TASK TO COMPLETE:
Set down, character for character, everything in the records below from the line holding "This screenshot has width=361, height=250." down to the line holding "Task: Click PSM", and no other line.
==================================================
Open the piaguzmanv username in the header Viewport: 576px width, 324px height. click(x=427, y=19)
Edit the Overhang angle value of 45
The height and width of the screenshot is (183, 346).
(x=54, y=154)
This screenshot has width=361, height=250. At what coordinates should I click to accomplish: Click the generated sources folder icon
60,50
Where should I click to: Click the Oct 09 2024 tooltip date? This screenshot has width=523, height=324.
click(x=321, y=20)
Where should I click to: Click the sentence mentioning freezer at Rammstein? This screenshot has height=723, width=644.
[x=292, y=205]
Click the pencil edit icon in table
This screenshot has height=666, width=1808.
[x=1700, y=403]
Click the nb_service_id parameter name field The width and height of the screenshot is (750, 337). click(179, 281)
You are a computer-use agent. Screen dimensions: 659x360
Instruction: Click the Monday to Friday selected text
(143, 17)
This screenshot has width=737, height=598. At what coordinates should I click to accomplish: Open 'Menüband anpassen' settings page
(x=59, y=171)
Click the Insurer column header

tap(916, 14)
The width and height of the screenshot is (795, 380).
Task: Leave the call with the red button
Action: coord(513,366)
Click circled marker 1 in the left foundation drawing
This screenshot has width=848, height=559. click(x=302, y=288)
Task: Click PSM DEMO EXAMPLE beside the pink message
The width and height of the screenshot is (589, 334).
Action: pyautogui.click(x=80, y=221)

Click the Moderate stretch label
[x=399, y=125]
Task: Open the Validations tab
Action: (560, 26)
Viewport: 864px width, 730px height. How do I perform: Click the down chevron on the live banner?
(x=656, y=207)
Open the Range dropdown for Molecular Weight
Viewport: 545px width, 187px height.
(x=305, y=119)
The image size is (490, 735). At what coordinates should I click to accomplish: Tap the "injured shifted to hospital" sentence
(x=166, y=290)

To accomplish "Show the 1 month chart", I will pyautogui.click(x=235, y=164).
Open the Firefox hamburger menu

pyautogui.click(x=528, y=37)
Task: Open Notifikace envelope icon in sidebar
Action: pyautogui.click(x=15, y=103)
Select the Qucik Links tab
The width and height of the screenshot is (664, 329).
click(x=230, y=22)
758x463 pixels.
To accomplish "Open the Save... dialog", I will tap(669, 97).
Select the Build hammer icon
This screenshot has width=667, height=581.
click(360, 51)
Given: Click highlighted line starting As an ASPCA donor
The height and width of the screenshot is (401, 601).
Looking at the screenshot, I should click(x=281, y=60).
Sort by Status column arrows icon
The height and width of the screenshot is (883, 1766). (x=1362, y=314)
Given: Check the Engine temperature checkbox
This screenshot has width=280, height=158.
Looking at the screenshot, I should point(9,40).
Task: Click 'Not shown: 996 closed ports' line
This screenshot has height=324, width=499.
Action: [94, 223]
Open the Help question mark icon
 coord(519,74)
==================================================
ANSWER BOX:
This screenshot has width=361, height=250. At what coordinates should I click to accomplish: Click the generated sources folder icon
60,50
Where should I click to: Click the Oct 09 2024 tooltip date? This screenshot has width=523, height=324.
click(x=321, y=20)
Where should I click to: Click the sentence mentioning freezer at Rammstein? This screenshot has height=723, width=644.
[x=292, y=205]
Click the pencil edit icon in table
This screenshot has height=666, width=1808.
[x=1700, y=403]
Click the nb_service_id parameter name field The width and height of the screenshot is (750, 337). click(179, 281)
You are a computer-use agent. Screen dimensions: 659x360
Instruction: Click the Monday to Friday selected text
(143, 17)
This screenshot has width=737, height=598. At what coordinates should I click to accomplish: Open 'Menüband anpassen' settings page
(x=59, y=171)
Click the Insurer column header

tap(916, 14)
The width and height of the screenshot is (795, 380).
Task: Leave the call with the red button
Action: coord(513,366)
Click circled marker 1 in the left foundation drawing
This screenshot has width=848, height=559. click(x=302, y=288)
Task: Click PSM DEMO EXAMPLE beside the pink message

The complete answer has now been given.